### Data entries
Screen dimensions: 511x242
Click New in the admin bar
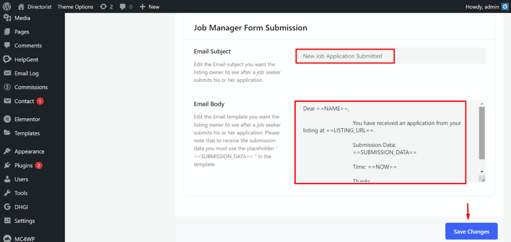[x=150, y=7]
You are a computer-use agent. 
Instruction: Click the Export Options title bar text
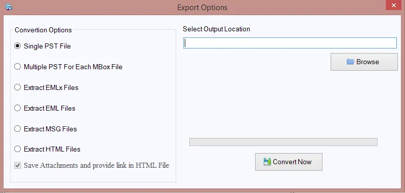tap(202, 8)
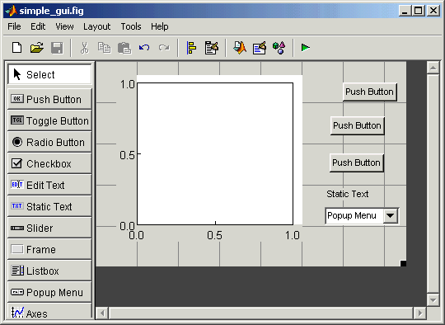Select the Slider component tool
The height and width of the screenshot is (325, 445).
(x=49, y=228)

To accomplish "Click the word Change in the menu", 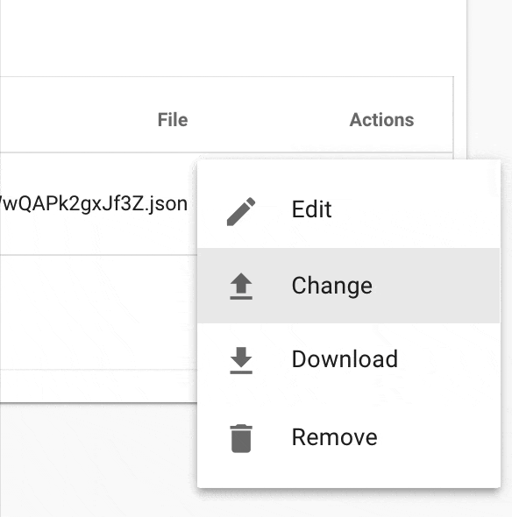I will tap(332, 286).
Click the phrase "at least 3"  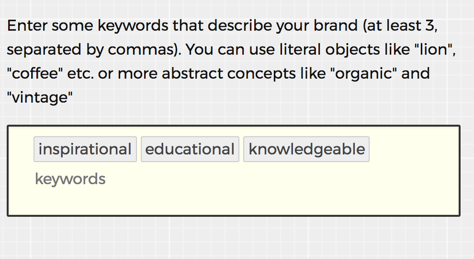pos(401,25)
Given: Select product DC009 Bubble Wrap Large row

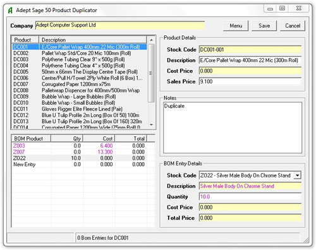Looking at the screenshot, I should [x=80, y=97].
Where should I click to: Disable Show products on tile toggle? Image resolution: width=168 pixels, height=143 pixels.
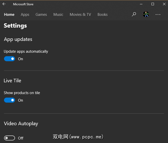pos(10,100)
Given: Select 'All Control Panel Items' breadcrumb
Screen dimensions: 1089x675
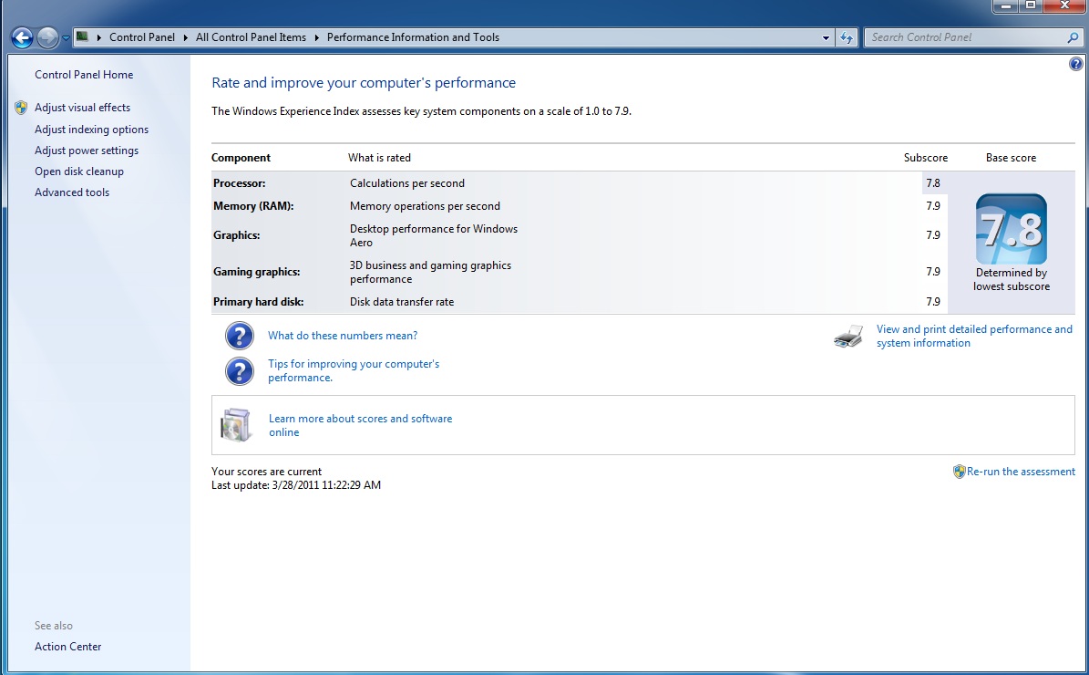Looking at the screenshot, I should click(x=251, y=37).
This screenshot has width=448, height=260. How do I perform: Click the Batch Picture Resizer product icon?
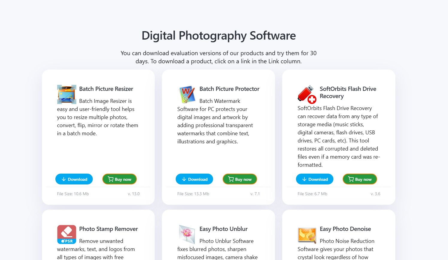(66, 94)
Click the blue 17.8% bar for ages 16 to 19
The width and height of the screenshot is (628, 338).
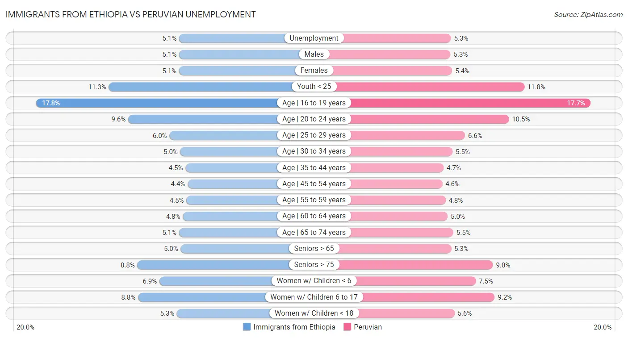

### Task details
Once the line containing "This screenshot has" is located, write out exactly that line and each one after it to the end of the records above, excluding pictures and nothing else.

### Written response
This screenshot has width=448, height=260. How do I perform: Click the Batch Picture Resizer product icon?
(66, 94)
Click the blue 17.8% bar for ages 16 to 19
The width and height of the screenshot is (628, 338).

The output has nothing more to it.